Lighting is done in a deferred style. Geometry attributes are first rendered to a set of render targets. Finally, illumination is rendered based on those attributes.
The g-buffer is composed of two 32 bits per pixel textures and a depth texture. Surface illumination model the basic Blinn Phong reflectance model.
Point, spot and directional lights are supported. Spot and directional lights can be shadowed. For spot lights, shadow texture size is selected based on the size of the light volume in screen space. Shadow maps are sampled using best candidate sample distribution. The sample pattern is dithered with a 4×4 pixel pattern.
The renderer supports volume illumination. It is computed by approximating the light scattered towards the viewer by the medium between the eye and the visible surface on each lit pixel. The approximation is based on volume ray casting and a simple scattering and attenuation model.
One ray is cast on each lit pixel for each light. The cast ray is sampled at several depth levels. Sampling quality is improved by dithering sampling depths with a 4×4 pixel pattern.

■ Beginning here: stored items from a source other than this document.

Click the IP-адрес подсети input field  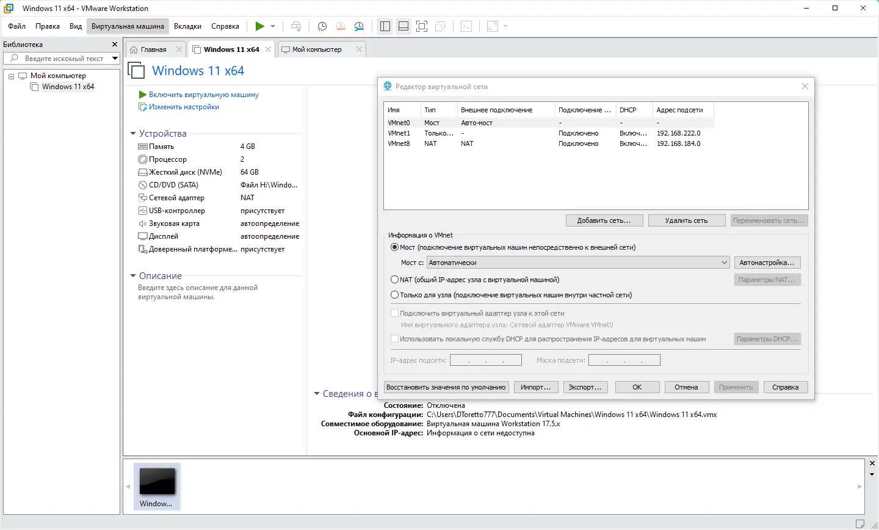[x=485, y=360]
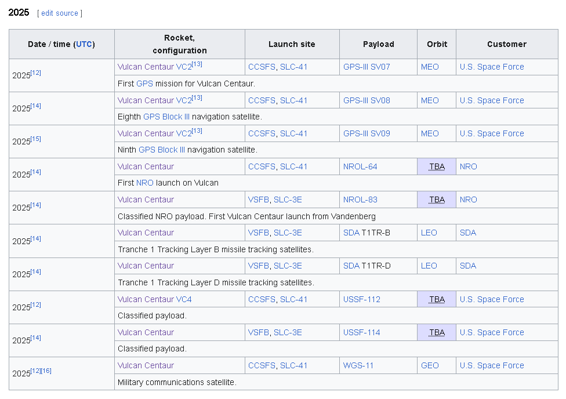The height and width of the screenshot is (399, 566).
Task: Click the LEO orbit link for SDA T1TR-D
Action: click(x=429, y=266)
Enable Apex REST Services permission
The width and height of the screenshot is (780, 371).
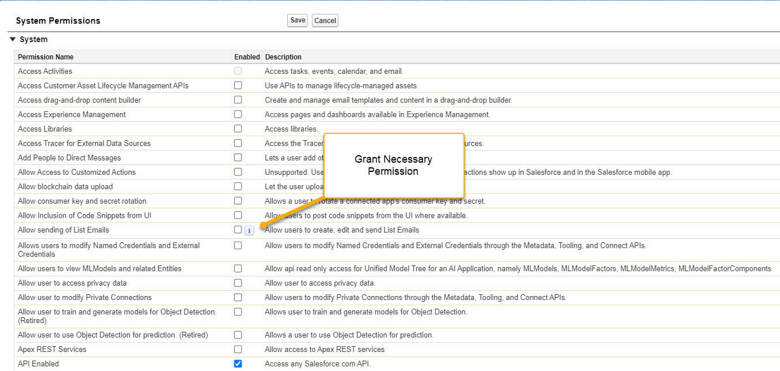(238, 349)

The achieved result is blurred to combine the different sampling depths on neighboring pixels before combining the volume illumination with the surface illumination.

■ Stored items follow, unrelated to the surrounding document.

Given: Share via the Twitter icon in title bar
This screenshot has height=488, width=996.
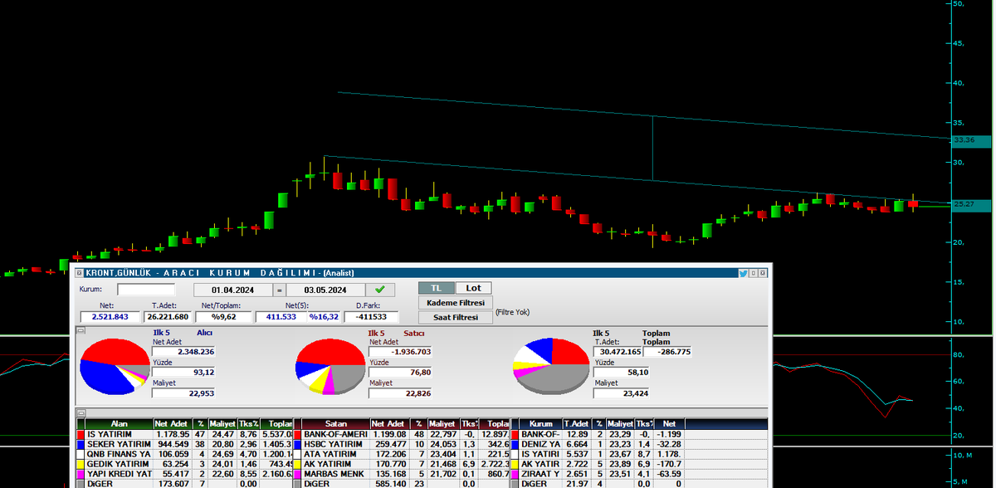Looking at the screenshot, I should pos(741,272).

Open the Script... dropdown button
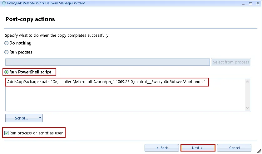click(21, 118)
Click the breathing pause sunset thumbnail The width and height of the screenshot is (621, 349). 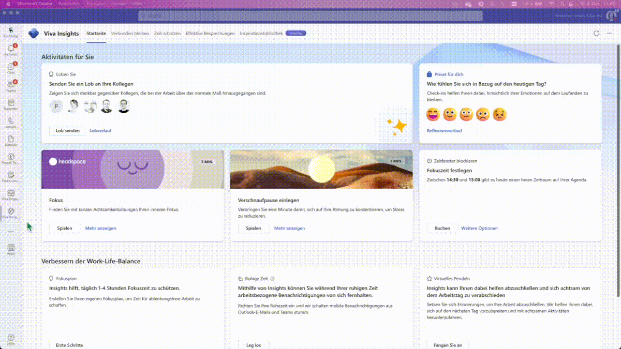(x=321, y=169)
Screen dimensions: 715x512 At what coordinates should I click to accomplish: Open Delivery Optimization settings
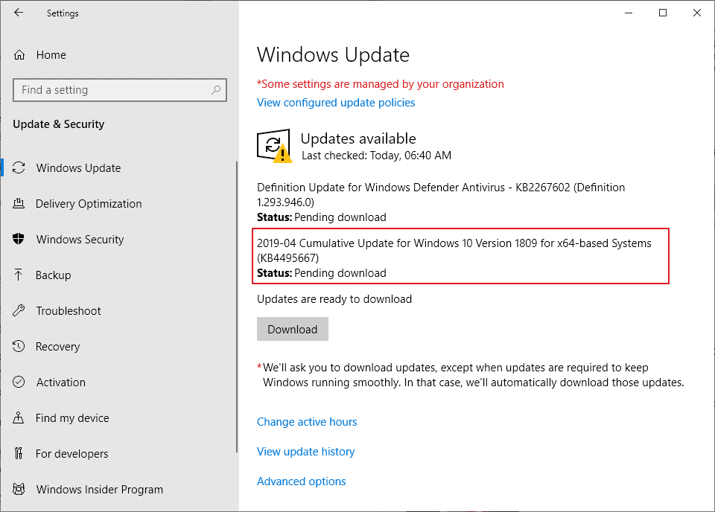pos(89,203)
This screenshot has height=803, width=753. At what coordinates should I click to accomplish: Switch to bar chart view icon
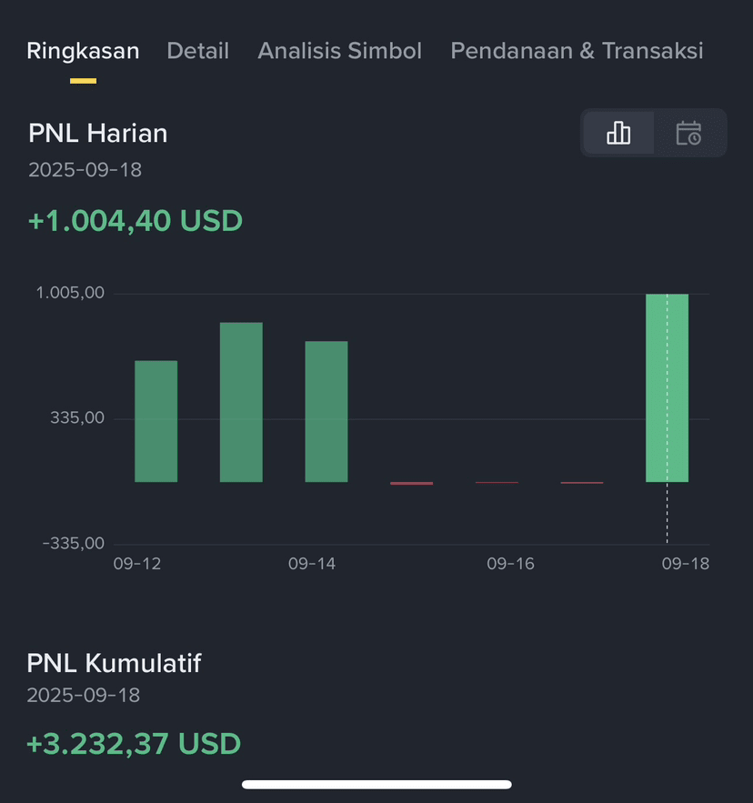tap(618, 133)
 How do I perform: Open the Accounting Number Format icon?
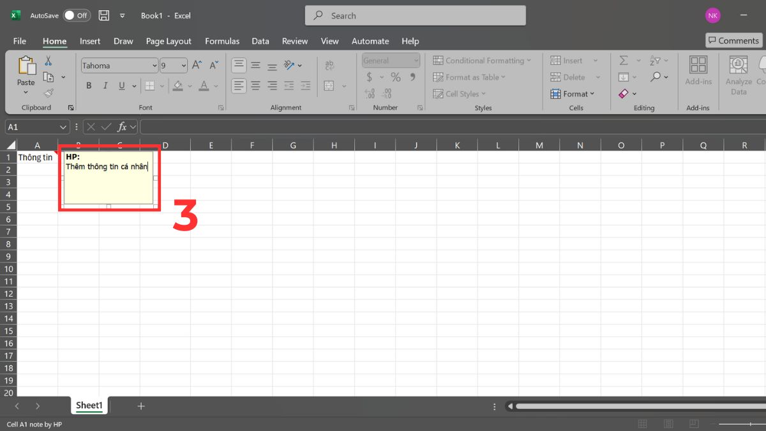(x=371, y=77)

When rendering illumination, there are two high dynamic range render targets. One is for surface illumination and the other for volume illumination.
Particle effects are rendered on top of opaque surface illumination with additive or alpha blending. Particles are simulated on the GPU utilizing transform feedback. Particles are simply self-illuminated.
Depth of field
The effect is computed by filtering rendered illumination in half resolution with three separable skewed box filters that form hexagonal bokeh pattern when combined.

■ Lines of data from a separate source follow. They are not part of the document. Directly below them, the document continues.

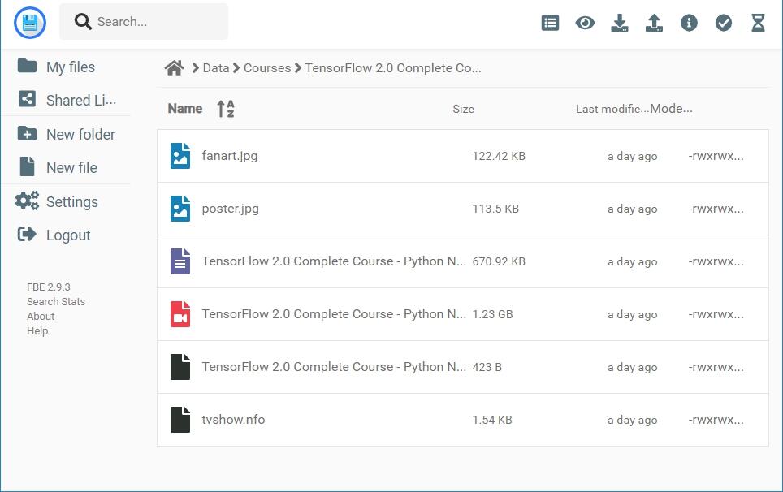The image size is (783, 492).
Task: Go to home via the house icon
Action: 174,68
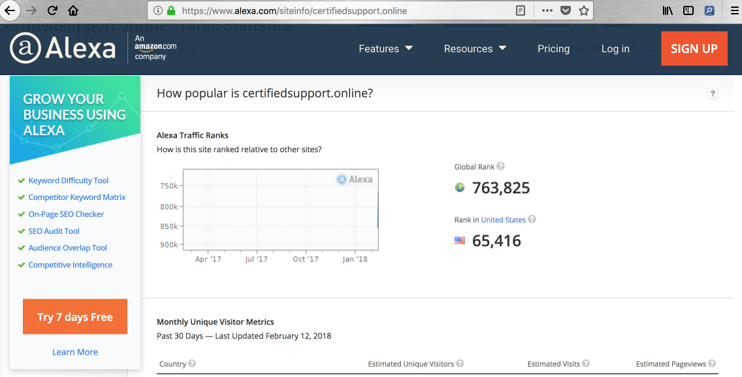Open the Firefox Library icon

(668, 10)
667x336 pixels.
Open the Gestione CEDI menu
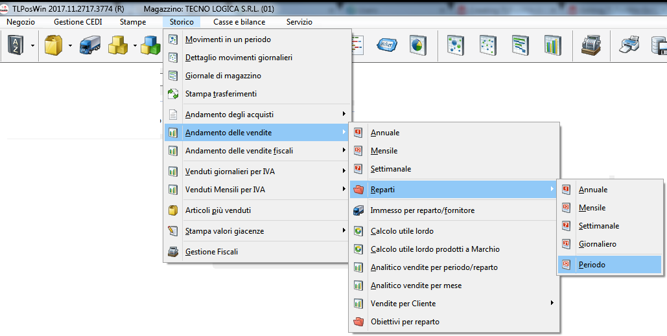[x=78, y=22]
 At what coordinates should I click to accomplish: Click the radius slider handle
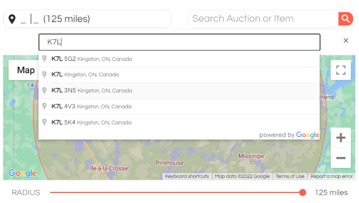click(x=303, y=193)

The filtering is performed in two passes that exploit similarities in the three filters to avoid duplicate work.
The first pass renders to two render targets and the second pass the one target combining results of the three filters. Before filtering, a circle of confusion radius is evaluated for each pixel and the illumination is premultiplied with the radius.
After filtering, illumination is reconstructed by dividing the result with the radius. This makes the filter gather out of focus illumination and prevents it from bleeding in focus illumination to neighbor pixels.
The effect is computed by transforming the computed illumination to the frequency domain using Fast Fourier Transform (FFT) and applying a bloom filter to the input in that domain. An inverse FFT is then applied to the filtered image.
The forward FFT, applying the bloom filter, and inverse FFT are done using the fragment shader. The FFT is performed with Cooley-Tukey algorithm as a series of render passes.
The effect is computed in 256 × 256 resolution in both Sling Shot and Sling Shot Extreme. In Sling Shot, the FFTs are computed using 16-bit floating-point textures. In Sling Shot Extreme, the FFTs are computed using 32-bit floating-point textures. A procedurally pre-computed texture is used as the bloom filter. The filter combines blur, streak, lenticular halo and anamorphic flare effects.
With Sling Shot Extreme, Compute Shaders are used for the FFT and bloom. A total of 256 invocations within a work group is required.